(Description of the task) Please retype, word for word, the line containing "Task: Select the" and every line after it through the end of the records, leaving out all pictures.

[Screenshot grounding data]
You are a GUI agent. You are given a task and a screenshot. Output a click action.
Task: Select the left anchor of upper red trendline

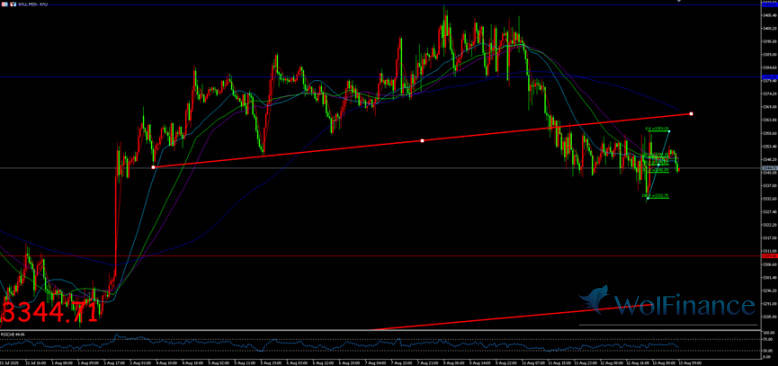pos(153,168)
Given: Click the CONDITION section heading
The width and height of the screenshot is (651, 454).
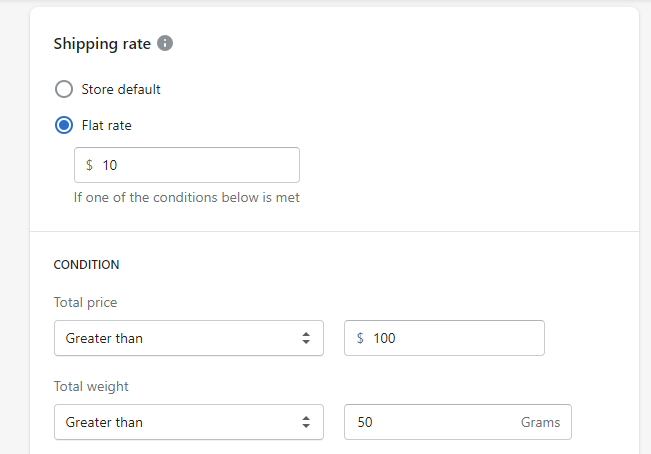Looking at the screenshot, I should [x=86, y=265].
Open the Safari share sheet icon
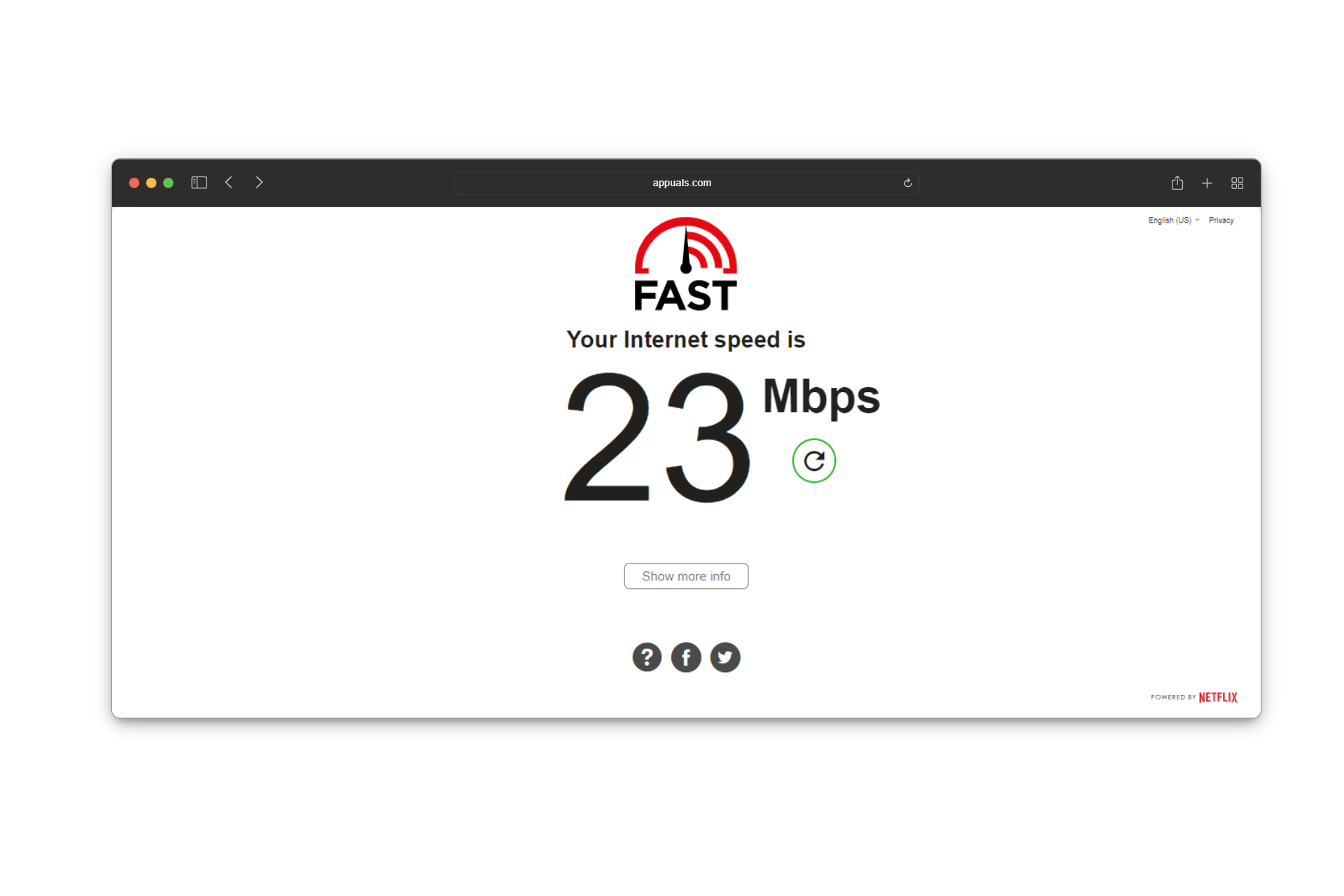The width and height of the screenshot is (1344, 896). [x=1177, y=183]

(Reply)
Task: Select the left anchor of upper red trendline

pos(153,168)
Given: Click the CONDITION section heading
The width and height of the screenshot is (651, 454).
Looking at the screenshot, I should [x=86, y=265].
Open the Safari share sheet icon
The width and height of the screenshot is (1344, 896). [x=1177, y=183]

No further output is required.